Scroll through to see all of our recommended buys, or jump to the category you’re looking for:
The Best Dog Harnesses of 2022
Best Overall: Ruffwear Front Range Dog Harness
Redesigned in spring 2020, this harness is a great choice for the outdoors-loving pup and owner. The Ruffwear Front Range ($50) has a padded chest plate for comfortable everyday use.
The harness also has two separate attachment points: an aluminum V-ring centered on the dog’s back for everyday walks and a reinforced front clip made from webbing that works to redirect dogs that pull strongly while on a leash.
We’ve had this harness in testing for more than two years of daily use on a German Shorthaired Pointer, and it’s still going strong. The main attachment point is strong metal, an important feature for any powerful dog like a GSP.
The front webbing clip really does keep her from pulling too hard and works much more like a collar. Our tester calls this her “good dog mode” as she tends to heel better with the harness attached at the front point.

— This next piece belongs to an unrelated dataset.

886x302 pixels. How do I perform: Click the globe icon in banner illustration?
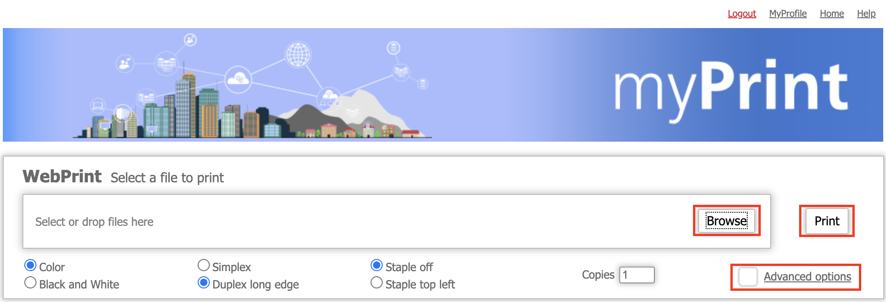tap(298, 55)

For nighttime or low-light strolls, reflective trim and a built-in light loop help you keep an eye on your dog when visibility is limited. Other Ruffwear products work seamlessly with the Front Range Harness, such as The Beacon — a small and bright safety light — and the Front Range dog leash.
For long-term durability, the updated 2020 version of the harness uses polyester shell fabric that holds up to wear and maintains its color.
This harness is extremely easy to put on your dog. Just slip it over their head and snap shut two side buckles. It’s also easy to adjust the size within its fitted range.
The Front Range comes in five sizes from XXS to L/XL. To determine the best size for your dog, measure the girth of the widest part of your dog’s ribcage. Ruffwear recommends that dogs in between sizes wear the next size up. Accessible buckles along the harness’s webbing allow for easy adjustment of the harness, even while it’s being worn.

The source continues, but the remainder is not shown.